Exercise details
Rewrite the text of every entry below, replacing "Open" with "Select" and leaving everything else unchanged, and omit the pictures from your answer.

── Input for this task

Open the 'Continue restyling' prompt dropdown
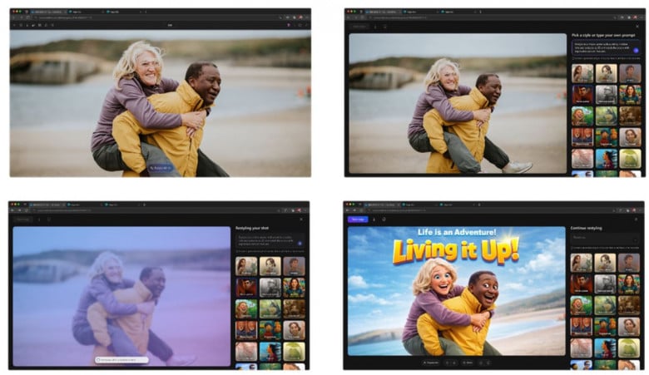The height and width of the screenshot is (375, 649). point(605,239)
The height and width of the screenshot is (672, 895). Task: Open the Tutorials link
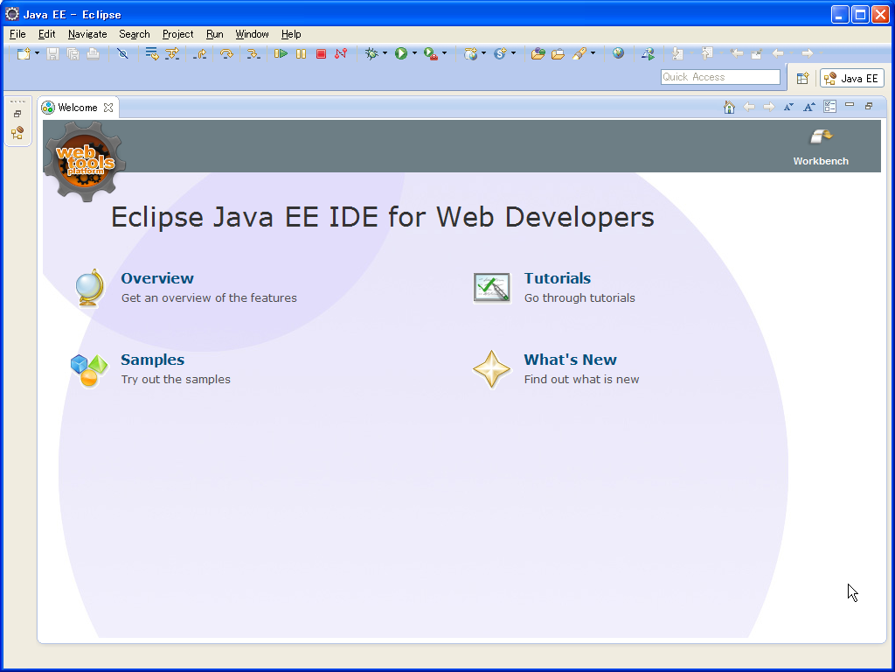click(557, 278)
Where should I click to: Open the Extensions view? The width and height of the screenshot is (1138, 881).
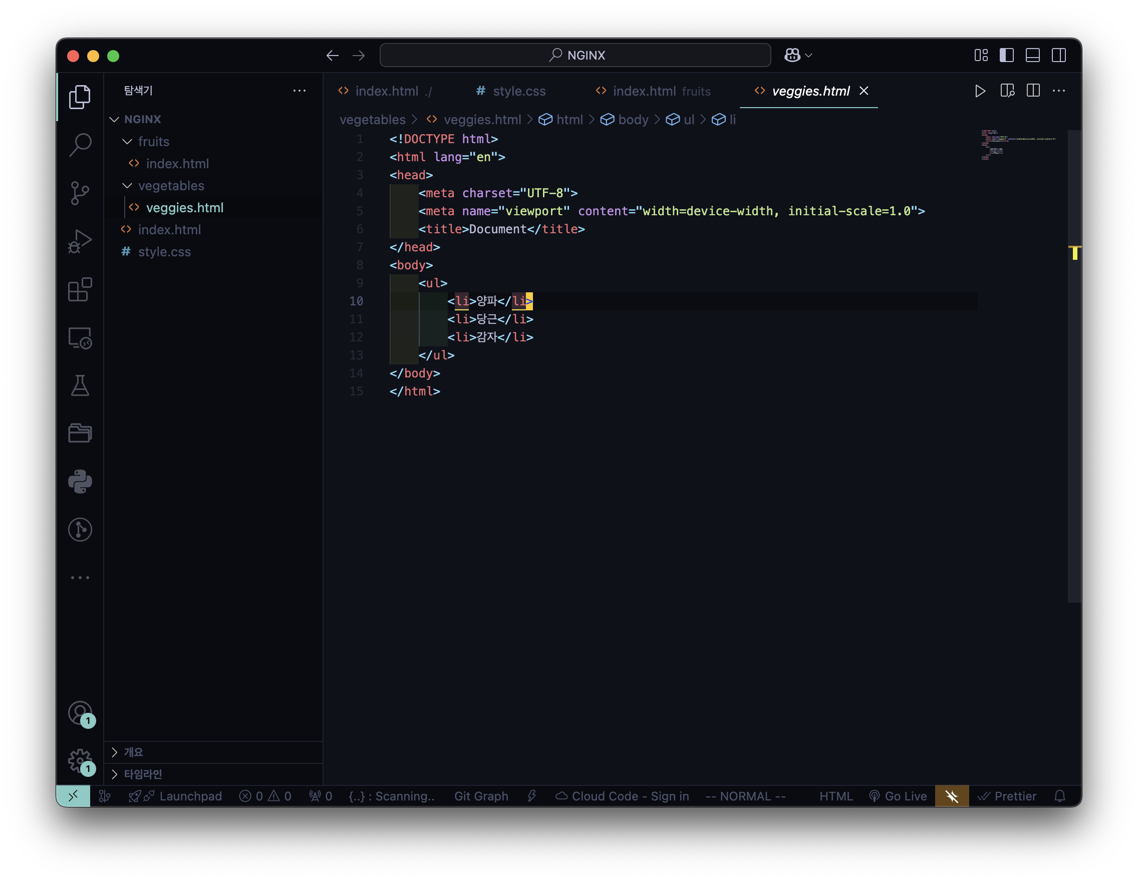click(80, 290)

────

Answer to this exercise
Select the 'Continue restyling' prompt dropdown
The height and width of the screenshot is (375, 649). point(605,239)
The height and width of the screenshot is (672, 895). Task: Select the Tutorials link
click(557, 278)
Where should I click to: Select the Extensions view? The width and height of the screenshot is (1138, 881).
click(80, 290)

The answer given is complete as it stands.